For these reasons we conclude that the proceeds of the probate sale of the land in question in this case, after deducting the funeral expenses and the expenses of administration, were exempted from the claims of the other creditors by reason of the homestead declaration, and that the court correctly distributed the residue to the heirs of Antonio Izedorio, deceased.

[3] Appellants make the further contention that by failing to object to the sale of the real property the heirs have waived such rights as they might otherwise have had under the provisions of section 1265 of the Civil Code and section 1485 of the Code of Civil Procedure. It seems to follow clearly, however, from what has already been said that no question of waiver can arise in this case. It was necessary to sell the real property in order to pay the funeral expenses and expenses of administration. Had the heirs objected, it would have availed them nothing, as the court was in duty bound to confirm the sale so that money could be obtained for these purposes. The heirs should certainly not be compelled to do a vain and idle act, under the penalty of forfeiting their vested rights to the property. The failure to object to the sale did not, therefore, constitute any waiver by them.

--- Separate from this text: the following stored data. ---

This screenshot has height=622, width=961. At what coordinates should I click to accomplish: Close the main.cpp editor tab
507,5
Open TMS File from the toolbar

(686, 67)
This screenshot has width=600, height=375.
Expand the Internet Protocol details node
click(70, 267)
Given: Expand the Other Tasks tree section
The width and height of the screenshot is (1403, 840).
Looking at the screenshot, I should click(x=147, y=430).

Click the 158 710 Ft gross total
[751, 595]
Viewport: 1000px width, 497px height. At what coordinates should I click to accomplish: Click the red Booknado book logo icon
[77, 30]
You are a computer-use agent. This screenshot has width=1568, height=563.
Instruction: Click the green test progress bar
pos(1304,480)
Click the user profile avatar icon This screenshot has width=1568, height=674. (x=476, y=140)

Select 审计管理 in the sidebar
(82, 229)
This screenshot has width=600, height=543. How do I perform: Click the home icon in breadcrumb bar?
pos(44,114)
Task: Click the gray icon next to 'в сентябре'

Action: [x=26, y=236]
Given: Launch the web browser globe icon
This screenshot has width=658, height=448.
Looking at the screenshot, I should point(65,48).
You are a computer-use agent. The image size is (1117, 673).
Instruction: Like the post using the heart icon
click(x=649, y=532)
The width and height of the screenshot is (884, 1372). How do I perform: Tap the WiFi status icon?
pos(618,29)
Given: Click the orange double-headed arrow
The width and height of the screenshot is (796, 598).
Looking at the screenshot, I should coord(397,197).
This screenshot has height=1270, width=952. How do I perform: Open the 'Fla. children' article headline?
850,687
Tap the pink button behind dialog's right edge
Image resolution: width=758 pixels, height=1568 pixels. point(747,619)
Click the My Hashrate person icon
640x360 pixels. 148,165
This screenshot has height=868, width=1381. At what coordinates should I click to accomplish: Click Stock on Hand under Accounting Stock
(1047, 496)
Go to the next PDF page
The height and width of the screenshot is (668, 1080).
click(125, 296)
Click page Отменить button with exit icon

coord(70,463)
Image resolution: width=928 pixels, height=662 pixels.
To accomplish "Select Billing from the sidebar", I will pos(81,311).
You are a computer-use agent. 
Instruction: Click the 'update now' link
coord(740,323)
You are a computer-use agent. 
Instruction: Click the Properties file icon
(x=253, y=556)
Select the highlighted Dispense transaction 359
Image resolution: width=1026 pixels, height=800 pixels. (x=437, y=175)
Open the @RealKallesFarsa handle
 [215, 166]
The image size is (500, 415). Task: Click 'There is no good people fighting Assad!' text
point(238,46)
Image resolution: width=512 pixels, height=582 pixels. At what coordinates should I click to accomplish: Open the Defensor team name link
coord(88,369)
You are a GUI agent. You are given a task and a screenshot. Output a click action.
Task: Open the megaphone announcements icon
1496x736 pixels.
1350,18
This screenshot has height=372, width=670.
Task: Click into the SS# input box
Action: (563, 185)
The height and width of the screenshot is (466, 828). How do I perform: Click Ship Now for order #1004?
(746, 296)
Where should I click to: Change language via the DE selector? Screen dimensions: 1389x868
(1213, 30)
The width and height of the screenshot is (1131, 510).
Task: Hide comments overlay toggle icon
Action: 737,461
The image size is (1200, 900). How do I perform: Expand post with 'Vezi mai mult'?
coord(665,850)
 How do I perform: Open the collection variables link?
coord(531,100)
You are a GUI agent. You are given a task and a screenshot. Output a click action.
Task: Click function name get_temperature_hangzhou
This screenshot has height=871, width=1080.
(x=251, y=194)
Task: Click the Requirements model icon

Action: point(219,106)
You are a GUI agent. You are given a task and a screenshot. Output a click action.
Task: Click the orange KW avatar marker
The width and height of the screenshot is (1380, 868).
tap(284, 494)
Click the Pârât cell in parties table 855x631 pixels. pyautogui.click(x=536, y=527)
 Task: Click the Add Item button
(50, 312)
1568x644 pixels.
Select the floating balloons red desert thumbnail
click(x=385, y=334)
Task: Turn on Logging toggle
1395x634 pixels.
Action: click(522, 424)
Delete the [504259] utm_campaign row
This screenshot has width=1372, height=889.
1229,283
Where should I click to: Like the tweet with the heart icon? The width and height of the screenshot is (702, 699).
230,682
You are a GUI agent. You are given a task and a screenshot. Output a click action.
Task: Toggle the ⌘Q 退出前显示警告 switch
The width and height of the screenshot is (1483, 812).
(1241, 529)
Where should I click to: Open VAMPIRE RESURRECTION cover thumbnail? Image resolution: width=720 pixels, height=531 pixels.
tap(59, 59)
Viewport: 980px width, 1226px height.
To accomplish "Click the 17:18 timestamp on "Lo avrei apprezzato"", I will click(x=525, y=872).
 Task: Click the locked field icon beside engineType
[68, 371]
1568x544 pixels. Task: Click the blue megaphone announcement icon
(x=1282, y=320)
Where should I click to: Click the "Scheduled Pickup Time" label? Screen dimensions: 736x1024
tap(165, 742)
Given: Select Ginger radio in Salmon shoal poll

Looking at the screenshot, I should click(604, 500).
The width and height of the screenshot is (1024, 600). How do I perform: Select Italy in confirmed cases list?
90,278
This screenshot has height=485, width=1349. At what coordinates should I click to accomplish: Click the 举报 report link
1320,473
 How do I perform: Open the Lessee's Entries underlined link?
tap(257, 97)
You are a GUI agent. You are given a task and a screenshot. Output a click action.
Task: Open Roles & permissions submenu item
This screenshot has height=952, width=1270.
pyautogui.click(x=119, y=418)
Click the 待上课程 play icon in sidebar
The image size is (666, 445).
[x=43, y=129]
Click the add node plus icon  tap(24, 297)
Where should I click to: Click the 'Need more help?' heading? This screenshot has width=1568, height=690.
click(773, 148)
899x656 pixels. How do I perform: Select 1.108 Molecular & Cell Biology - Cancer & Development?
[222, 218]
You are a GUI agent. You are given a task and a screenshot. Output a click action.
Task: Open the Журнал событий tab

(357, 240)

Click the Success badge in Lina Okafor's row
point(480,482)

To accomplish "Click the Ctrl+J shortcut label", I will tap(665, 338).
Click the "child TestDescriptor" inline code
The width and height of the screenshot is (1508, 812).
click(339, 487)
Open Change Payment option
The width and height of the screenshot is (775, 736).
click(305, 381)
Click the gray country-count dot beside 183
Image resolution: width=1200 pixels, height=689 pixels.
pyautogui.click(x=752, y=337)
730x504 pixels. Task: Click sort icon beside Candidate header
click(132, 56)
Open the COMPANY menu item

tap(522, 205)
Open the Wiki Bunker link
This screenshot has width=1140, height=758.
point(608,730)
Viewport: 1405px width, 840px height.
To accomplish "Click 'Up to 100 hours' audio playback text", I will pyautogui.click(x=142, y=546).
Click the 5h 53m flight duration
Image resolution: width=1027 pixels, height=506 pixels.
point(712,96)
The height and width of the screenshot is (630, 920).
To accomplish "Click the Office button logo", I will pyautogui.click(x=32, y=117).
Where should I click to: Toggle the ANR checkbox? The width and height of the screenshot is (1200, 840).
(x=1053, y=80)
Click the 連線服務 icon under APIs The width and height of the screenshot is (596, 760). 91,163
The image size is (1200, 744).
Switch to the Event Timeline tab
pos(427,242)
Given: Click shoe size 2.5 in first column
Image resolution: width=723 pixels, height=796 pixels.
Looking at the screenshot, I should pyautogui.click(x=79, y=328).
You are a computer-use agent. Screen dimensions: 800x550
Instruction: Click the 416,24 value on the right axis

We do not find any error in the record, and the decree appealed from is affirmed.

Knight, Acting P.J., and Cashin, J., concurred.

A petition for a rehearing of this cause was denied by the District Court of Appeal on September 30, 1929, and a petition by appellants to have the cause heard in the Supreme Court, after judgment in the District Court of Appeal, was denied by the Supreme Court on October 28, 1929.

All the Justices present concurred.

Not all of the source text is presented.